Steve Barnes "The Builders Coach"
 
use Proseal to bond the wood to the leg, then up and back down with a roll of 4" fiberglass tape. With epoxy of course.
 
Proseal is your friend!

Bob is right -- Proseal to glue 'em to the Ti legs.
IMPORTANT: Wrap the glass at 30 deg angles -- use a large marker to draw the 30 deg lines on your stiffeners (one layer wraps upward; the second layer should wrap opposite) so you can get the angles close to this. Use 2 crossing layers of 9 oz tape -- width does not matter: just be sure to have 2 layers crossing over the entire assembly.
The wood is there as a spacer (more or less) for the fiberglass wrap. The wood/composite assembly is more of a damper, not a stiffener -- it does strengthen the leg a bit, but not much. I have used ash, oak, and settled on poplar, as it is easiest to machine to shape. The type of wood made no difference in performance, but the angle of the wrap did.
Apply the wood and glass while the ship is suspended, so the legs are straight. You will see the glass pop loose from the Ti when you let the ship down -- no worries.

○ ○ ○ ○

Copy the stretch of the text on wrapping the legs from "IMPORTANT: Wrap the" through "the wrap did.", changing "poplar" to "maple".

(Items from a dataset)

○ ○ ○ ○

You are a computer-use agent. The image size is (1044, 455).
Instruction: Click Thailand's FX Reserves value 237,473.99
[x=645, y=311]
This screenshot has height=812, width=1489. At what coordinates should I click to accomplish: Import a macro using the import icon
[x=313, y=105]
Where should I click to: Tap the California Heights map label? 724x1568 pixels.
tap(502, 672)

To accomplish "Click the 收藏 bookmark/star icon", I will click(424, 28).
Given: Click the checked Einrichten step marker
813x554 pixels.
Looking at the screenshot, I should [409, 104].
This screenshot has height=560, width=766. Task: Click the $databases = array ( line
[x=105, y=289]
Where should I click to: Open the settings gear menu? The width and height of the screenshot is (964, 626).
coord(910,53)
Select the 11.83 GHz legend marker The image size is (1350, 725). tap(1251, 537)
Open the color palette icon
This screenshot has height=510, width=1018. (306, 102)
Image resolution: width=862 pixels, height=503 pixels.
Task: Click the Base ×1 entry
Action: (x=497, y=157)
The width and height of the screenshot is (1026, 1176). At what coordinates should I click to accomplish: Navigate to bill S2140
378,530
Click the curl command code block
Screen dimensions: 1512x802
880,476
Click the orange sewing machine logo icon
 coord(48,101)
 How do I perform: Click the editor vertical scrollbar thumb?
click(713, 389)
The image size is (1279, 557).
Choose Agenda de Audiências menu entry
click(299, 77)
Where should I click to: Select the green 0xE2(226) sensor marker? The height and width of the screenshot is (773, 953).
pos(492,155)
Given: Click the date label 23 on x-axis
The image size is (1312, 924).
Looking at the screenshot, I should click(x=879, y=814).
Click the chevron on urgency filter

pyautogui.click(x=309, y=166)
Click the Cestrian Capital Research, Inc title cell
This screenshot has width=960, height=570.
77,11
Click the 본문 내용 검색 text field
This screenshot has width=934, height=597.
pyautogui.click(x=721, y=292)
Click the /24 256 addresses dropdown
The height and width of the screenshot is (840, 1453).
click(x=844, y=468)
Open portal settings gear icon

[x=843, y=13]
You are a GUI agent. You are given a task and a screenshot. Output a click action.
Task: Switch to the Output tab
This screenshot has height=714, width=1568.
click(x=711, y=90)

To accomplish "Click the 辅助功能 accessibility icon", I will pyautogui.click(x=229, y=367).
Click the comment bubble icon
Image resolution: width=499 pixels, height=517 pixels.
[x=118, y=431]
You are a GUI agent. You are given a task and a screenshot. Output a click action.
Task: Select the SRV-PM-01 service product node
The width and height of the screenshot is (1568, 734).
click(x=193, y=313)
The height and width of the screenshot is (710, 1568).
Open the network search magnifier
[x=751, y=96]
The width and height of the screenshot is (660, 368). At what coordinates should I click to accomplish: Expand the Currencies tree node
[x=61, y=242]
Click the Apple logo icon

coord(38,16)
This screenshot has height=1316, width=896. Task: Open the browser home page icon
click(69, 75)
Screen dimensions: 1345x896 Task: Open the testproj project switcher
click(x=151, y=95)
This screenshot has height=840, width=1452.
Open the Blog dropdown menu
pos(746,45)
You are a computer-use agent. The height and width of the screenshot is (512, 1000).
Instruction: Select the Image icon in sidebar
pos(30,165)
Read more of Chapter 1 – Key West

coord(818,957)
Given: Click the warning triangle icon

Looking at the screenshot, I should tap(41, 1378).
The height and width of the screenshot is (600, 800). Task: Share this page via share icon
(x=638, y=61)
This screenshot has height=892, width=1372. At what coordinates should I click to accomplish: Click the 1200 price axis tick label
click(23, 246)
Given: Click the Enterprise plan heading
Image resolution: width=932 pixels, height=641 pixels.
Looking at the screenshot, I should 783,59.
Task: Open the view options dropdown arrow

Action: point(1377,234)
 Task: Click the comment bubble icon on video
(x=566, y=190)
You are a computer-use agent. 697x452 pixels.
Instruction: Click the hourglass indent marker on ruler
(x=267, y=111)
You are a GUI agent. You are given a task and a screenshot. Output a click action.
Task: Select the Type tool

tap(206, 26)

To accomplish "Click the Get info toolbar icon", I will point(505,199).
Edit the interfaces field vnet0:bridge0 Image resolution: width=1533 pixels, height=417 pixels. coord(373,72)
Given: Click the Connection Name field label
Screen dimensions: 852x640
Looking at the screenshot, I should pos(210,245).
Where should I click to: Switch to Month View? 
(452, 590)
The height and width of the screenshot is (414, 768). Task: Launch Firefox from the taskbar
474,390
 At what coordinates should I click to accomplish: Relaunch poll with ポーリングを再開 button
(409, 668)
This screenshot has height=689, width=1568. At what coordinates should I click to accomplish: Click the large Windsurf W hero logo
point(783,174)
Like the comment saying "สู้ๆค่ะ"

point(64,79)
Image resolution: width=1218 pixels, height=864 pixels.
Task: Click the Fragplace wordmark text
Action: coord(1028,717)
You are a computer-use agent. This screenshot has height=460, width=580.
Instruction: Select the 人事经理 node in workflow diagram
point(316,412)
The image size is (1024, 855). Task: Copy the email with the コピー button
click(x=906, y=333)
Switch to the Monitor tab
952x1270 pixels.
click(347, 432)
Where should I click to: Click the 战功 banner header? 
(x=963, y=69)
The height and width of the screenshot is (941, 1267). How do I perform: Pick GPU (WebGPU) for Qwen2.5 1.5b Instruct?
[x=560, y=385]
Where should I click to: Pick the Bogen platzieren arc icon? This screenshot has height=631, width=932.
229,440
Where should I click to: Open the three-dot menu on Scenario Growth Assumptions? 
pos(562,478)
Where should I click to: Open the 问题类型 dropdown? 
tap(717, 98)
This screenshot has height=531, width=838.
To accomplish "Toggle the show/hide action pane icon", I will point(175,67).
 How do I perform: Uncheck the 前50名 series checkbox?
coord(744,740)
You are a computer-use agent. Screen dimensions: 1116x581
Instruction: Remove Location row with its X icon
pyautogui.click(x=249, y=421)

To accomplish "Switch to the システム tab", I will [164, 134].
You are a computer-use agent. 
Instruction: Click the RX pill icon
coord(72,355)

○ ○ ○ ○

■ RESULT OF THIS TASK:
IMPORTANT: Wrap the glass at 30 deg angles -- use a large marker to draw the 30 deg lines on your stiffeners (one layer wraps upward; the second layer should wrap opposite) so you can get the angles close to this. Use 2 crossing layers of 9 oz tape -- width does not matter: just be sure to have 2 layers crossing over the entire assembly.
The wood is there as a spacer (more or less) for the fiberglass wrap. The wood/composite assembly is more of a damper, not a stiffener -- it does strengthen the leg a bit, but not much. I have used ash, oak, and settled on maple, as it is easiest to machine to shape. The type of wood made no difference in performance, but the angle of the wrap did.